**Quoted text**.
Consider a speech plus GUI system, where speech and touch screen input is available simultaneously. The application can be authored such that, in a given dialog state, there are more actions available via speech than via the touch screen. For example, the screen displays a list of flights and the user can bypass the options available on the display and say "show me later flights".

1.4 Seamless synchronization of the various modalities (should address)

The markup will be designed such that an author can write applications where the synchronization of the various modalities is seamless from the user's point of view. That is, a cause in one modality results in a synchronous change in another. For example:

  1. an end-user selects something using voice and the visual display changes to match;
  2. an end-user specifies focus with a mouse and enters the data with voice - the application knows which field the user is talking to and therefore what it might expect;

See minimally required synchronization points (4.7.1) and finer grained synchronization points (4.7.2).

See also multimodal input requirements (2.2, 2.3, 2.4) and multimodal output requirements (3.2, 3.3, 3.4).

1.5 Multilingual & international rendering

1.5.1 One language per document (must address)

The markup language will provide the ability to mark the language of a document.

1.5.2 Multiple languages in the same document (nice to address)

**Goal 1**. According to the multimodal markup requirements text, what will the markup language provide under "One language per document"?
**Goal 2**. Go on with the multimodal markup requirements text, starting after the heading "1.5.2 Multiple languages in the same document (nice to address)".

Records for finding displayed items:
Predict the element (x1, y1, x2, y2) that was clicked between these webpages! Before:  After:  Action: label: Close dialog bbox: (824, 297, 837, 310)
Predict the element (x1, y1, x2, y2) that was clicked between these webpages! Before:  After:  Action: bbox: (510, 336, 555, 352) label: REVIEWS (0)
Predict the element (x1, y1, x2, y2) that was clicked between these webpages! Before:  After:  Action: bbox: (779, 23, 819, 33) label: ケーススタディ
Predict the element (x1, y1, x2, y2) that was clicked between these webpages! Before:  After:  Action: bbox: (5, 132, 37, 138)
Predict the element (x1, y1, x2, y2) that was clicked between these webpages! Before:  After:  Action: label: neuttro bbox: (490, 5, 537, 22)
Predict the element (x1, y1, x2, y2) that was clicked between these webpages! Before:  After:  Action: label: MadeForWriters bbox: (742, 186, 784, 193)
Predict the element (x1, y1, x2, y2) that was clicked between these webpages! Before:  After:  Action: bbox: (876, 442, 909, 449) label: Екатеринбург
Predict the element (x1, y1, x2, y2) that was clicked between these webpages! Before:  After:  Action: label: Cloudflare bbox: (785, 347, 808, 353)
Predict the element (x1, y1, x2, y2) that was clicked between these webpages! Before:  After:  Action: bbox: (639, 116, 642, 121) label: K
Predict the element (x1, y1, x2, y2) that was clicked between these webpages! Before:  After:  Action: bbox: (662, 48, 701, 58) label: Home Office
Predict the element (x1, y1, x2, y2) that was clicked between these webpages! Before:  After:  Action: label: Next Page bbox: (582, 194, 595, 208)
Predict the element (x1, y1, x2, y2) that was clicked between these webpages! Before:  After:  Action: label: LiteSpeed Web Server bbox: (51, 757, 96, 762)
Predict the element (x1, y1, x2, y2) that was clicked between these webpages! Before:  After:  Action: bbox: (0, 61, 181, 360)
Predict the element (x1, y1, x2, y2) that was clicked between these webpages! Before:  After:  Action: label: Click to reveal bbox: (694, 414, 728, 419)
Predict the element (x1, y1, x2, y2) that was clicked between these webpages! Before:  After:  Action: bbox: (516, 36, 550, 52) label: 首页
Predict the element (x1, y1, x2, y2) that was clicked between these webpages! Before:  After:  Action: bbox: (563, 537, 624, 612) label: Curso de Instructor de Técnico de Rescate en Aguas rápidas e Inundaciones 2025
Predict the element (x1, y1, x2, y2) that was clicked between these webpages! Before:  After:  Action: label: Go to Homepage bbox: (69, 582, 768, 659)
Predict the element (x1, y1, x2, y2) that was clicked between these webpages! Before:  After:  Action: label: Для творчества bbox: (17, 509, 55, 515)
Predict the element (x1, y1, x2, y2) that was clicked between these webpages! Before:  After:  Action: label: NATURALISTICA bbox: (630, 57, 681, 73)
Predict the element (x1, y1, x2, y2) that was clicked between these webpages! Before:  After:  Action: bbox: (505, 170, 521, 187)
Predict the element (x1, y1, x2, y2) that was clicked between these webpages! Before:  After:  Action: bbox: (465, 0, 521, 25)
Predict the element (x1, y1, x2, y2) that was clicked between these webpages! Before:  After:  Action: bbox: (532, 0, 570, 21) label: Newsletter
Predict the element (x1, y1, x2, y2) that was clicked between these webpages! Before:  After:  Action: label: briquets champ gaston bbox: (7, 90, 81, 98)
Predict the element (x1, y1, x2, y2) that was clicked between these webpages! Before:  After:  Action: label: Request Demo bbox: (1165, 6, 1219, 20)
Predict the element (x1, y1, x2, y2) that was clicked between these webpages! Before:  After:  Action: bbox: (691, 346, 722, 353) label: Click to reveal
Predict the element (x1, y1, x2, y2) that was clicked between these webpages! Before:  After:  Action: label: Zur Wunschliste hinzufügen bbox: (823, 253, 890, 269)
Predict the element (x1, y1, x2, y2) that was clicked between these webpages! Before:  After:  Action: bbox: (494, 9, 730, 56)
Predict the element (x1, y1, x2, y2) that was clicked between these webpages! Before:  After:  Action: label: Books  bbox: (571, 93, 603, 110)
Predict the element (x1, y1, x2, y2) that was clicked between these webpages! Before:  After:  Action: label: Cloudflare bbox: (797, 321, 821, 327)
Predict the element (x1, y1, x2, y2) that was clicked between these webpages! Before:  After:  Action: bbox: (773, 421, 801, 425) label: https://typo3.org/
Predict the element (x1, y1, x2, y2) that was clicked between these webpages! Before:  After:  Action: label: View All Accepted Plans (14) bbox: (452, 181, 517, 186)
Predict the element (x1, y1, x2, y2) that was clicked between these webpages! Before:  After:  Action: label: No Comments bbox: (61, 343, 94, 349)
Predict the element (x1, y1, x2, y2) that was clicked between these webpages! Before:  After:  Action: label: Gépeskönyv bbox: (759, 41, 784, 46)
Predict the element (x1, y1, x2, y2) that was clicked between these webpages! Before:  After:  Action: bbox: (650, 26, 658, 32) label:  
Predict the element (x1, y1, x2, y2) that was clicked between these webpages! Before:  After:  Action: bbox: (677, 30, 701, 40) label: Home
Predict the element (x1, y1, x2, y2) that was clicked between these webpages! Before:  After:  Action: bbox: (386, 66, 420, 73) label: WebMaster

**Expected answer 1**. It will provide the ability to mark the language of a document.

**Expected answer 2**.
The markup language will support rendering of multi-lingual documents - i.e. where there is a mixed-language document. For example, English and French speech output and/or input can appear in the same document - a spoken system response can be "John read the book entitled 'Viva La France'."

This is really a general requirement for voice dialog, rather than a multimodal requirement. We may move this to the dialog document.

2. Input modality requirements

2.1 Audio Modality Input (must address)

The markup language can specify which spoken user input is interpreted by the voice browser.

2.2 Sequential multi-modal Input (must address)

The markup language specifies that speech and user input from other modalities is to be interpreted by the browser. There is no requirement that the input modalities are simultaneously active. In a particular dialog state, there is only one input mode available but in the whole interaction more than one input mode is used. Inputs from different modalities are interpreted separately. For example, a browser can interpret speech input in one dialog state and keyboard input in another.

The granularity is defined by things like input events. Synchronization does not occur at any finer granularity. When the user takes some action, only one mode of input will be available at that time. See requirement 4.7.1 - minimally required synchronization points.

Examples:

  1. In a bank application accessed via a phone, the browser renders the speech "Speak your name", the user must respond in speech and says "Jack Jones", the browser renders the speech "Using the keypad, enter your pin number", the user must enter the number via the keypad.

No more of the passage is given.